** Task instructions **
Lines with the word "accomplish" in them must be copied from the records below.

***** Data for processing *****

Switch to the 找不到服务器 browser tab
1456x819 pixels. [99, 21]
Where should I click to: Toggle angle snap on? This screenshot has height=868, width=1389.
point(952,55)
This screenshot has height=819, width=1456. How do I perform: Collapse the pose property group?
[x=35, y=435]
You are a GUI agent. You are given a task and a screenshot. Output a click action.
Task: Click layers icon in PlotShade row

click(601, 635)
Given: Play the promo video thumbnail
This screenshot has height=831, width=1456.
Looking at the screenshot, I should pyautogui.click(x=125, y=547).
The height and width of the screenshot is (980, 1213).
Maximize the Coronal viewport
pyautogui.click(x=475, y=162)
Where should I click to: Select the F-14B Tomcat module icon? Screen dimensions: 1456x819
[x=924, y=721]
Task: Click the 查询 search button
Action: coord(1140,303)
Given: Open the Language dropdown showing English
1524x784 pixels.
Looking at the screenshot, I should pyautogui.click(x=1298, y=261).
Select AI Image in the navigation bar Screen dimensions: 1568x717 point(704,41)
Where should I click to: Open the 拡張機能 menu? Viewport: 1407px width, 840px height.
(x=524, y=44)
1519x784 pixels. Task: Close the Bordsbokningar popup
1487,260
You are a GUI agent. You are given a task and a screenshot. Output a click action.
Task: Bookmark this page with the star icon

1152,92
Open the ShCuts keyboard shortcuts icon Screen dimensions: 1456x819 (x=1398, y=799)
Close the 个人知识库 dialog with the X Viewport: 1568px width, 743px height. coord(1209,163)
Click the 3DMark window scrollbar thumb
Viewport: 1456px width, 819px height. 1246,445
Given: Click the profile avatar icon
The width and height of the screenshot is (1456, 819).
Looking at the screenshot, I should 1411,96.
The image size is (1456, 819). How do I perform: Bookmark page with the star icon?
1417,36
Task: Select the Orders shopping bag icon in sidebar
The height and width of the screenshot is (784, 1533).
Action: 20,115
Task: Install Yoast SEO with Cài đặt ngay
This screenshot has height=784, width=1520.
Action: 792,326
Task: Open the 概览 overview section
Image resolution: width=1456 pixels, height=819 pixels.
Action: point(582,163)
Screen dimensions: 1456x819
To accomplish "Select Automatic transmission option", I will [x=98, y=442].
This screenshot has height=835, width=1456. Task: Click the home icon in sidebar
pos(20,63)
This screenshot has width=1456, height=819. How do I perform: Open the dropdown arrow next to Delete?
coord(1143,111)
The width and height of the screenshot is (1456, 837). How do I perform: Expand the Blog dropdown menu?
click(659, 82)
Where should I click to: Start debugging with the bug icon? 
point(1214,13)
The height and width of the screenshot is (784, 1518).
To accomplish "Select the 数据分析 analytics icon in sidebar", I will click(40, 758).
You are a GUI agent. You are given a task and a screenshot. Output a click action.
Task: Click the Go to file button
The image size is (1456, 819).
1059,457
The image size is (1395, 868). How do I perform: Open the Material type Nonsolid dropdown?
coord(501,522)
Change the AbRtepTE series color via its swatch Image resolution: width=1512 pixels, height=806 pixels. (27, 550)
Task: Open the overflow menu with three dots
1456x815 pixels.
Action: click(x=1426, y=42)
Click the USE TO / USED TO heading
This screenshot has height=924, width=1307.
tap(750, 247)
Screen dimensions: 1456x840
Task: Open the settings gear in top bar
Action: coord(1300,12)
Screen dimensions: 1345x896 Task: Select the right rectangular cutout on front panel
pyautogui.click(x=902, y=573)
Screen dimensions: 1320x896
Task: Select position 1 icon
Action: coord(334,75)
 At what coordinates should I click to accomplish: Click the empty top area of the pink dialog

*****

** Exercise response **
To accomplish "Select Automatic transmission option", I will [x=98, y=442].
To accomplish "Select the 数据分析 analytics icon in sidebar", I will click(40, 758).
 At what coordinates should I click to accomplish: Click the empty top area of the pink dialog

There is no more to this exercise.